(Stored data)
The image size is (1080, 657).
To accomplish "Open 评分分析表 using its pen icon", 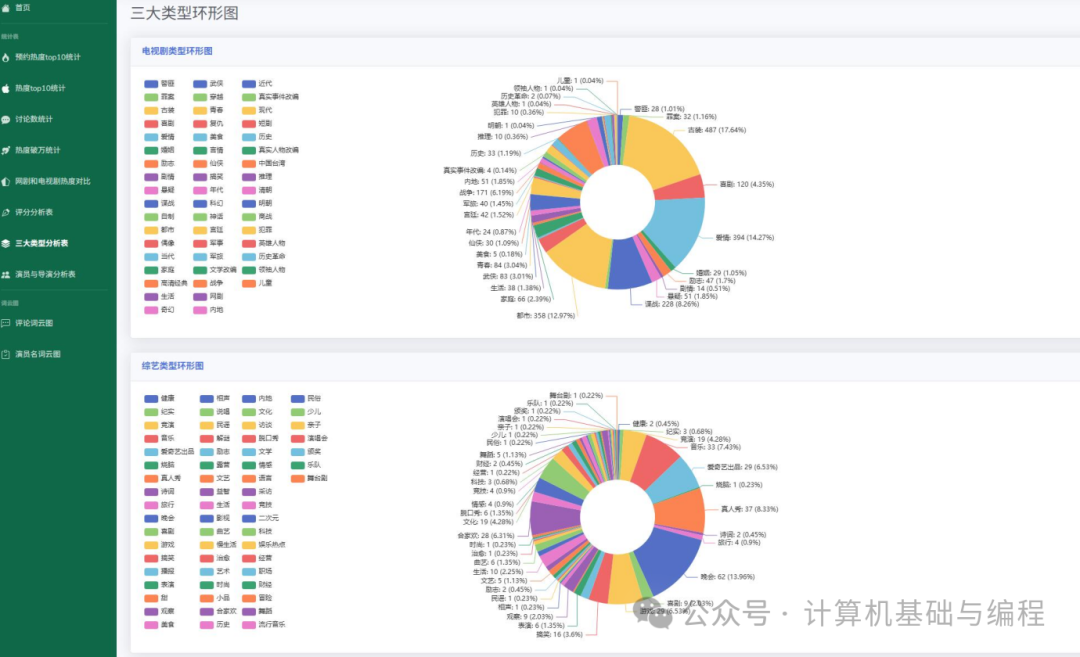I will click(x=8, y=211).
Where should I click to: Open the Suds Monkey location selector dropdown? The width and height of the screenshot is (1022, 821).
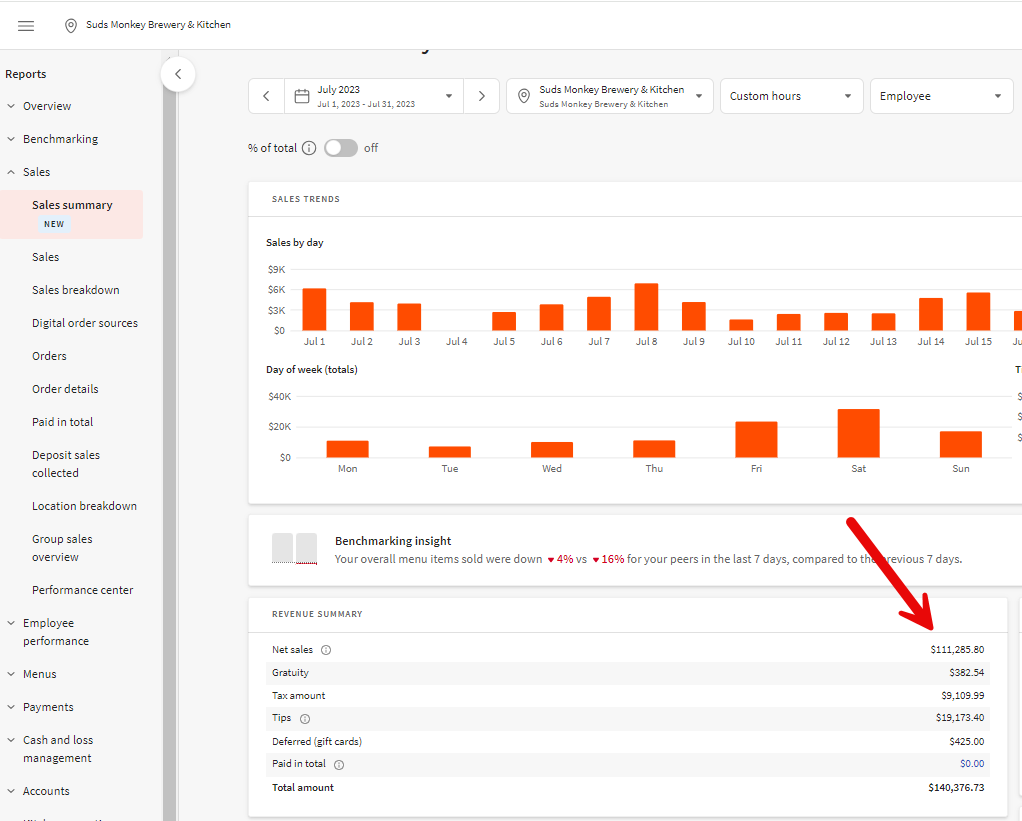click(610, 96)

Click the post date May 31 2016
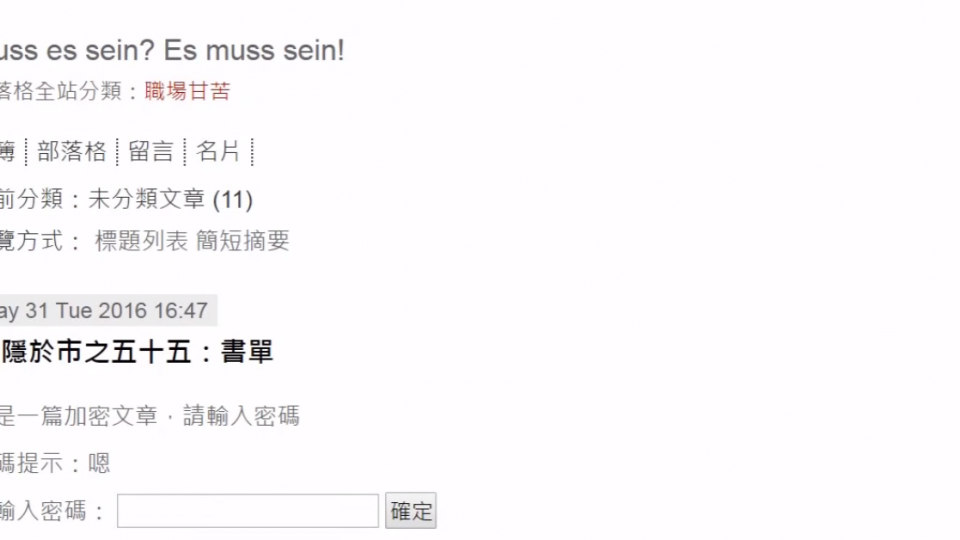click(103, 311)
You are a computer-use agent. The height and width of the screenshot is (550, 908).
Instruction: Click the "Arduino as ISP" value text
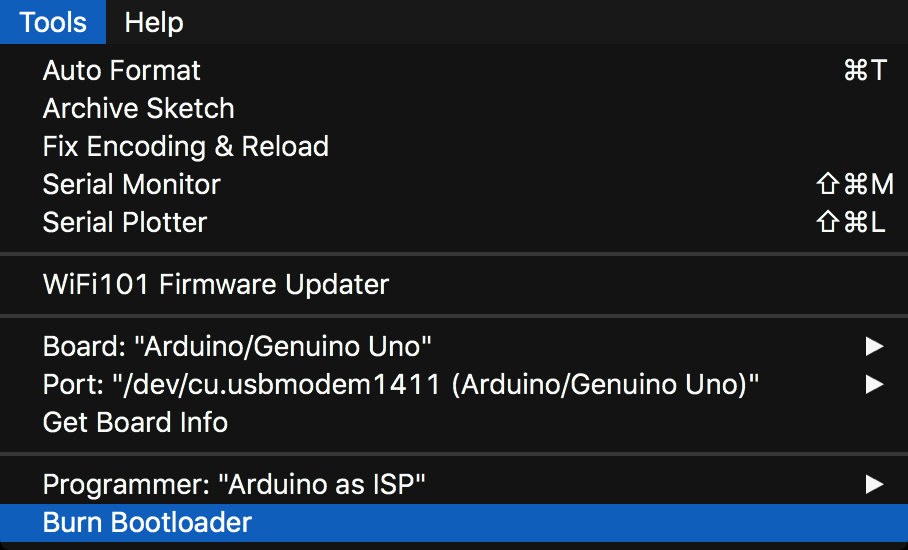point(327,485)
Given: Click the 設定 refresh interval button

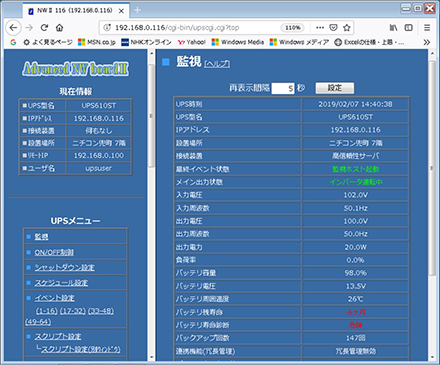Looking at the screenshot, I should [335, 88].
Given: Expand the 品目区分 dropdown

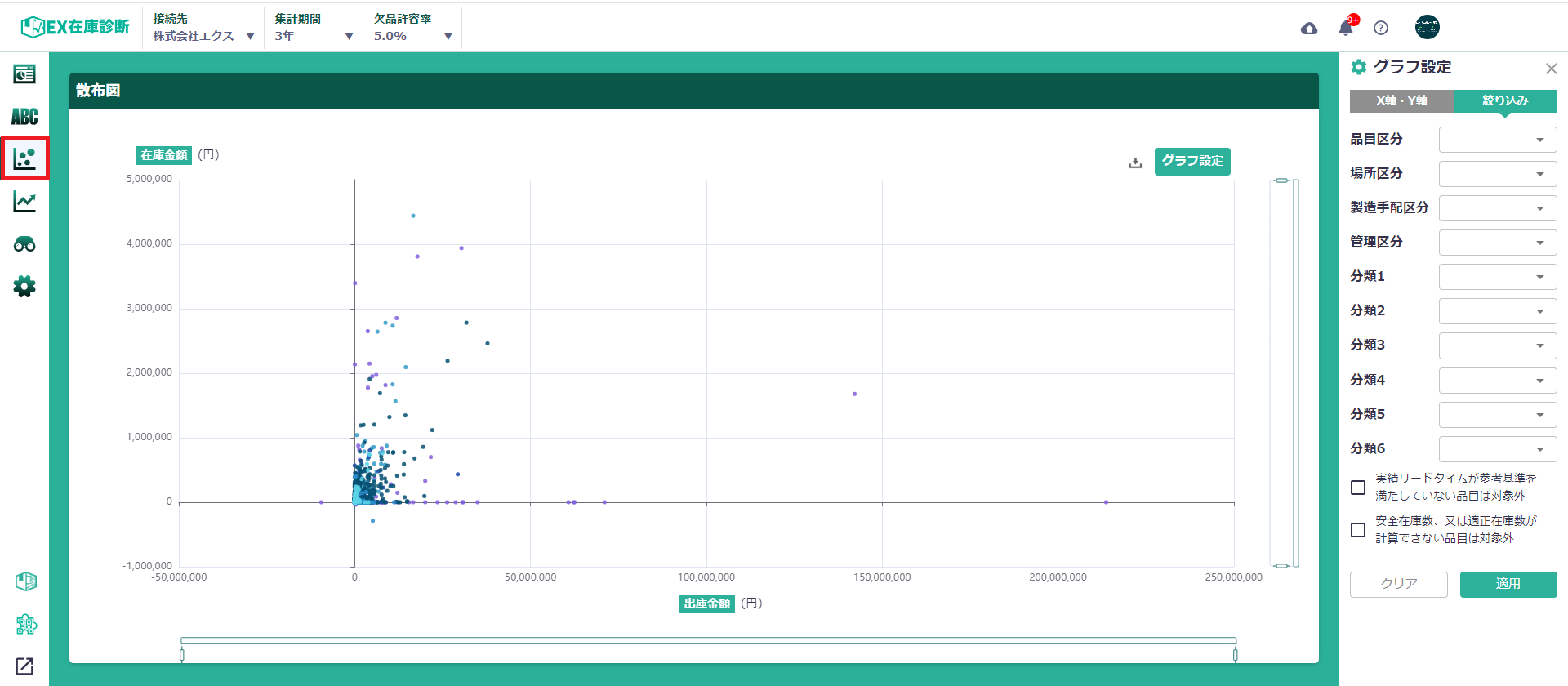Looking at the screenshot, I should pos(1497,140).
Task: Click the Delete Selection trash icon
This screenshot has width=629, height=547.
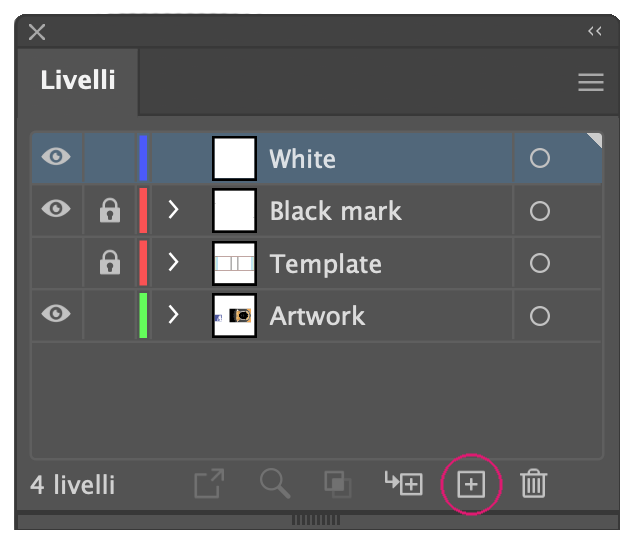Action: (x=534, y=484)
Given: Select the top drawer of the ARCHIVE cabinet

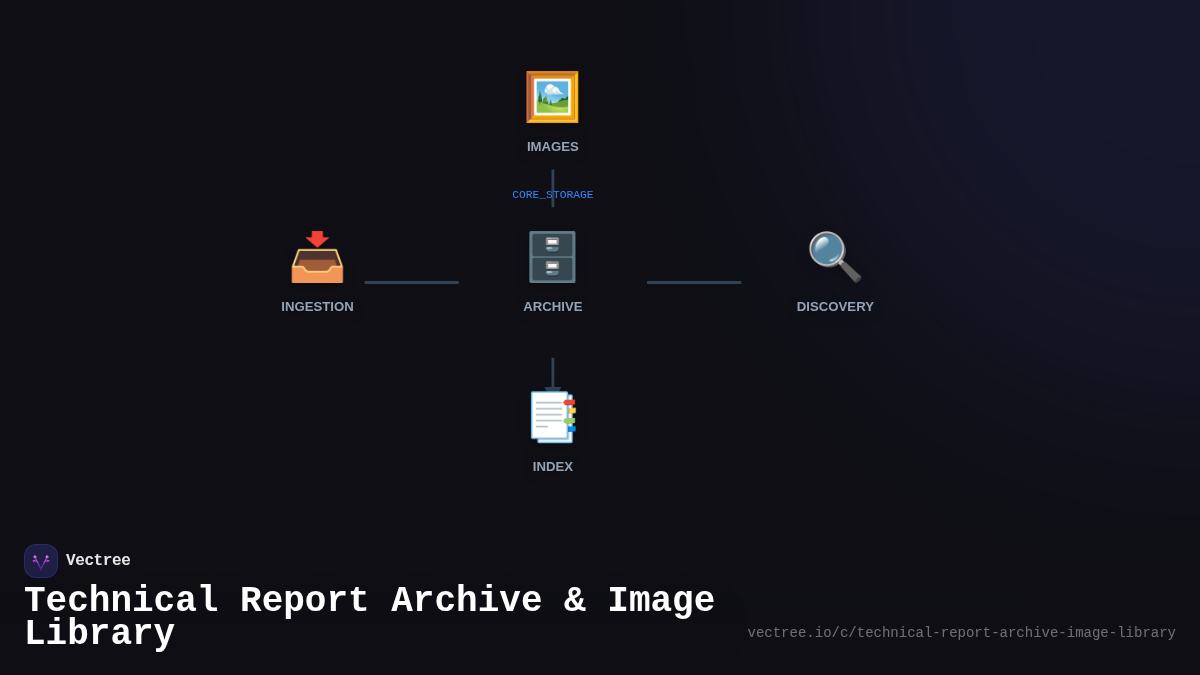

• _Problem_
In your reply, please set down exactly the lines from the one containing "Given: Expand the 品目区分 dropdown" through the end of the records, with the pictures left out.

• _Solution for this task_
Given: Expand the 品目区分 dropdown

Looking at the screenshot, I should pos(1497,140).
Task: Click the Delete Selection trash icon
This screenshot has width=629, height=547.
Action: (x=534, y=484)
Given: Select the top drawer of the ARCHIVE cabinet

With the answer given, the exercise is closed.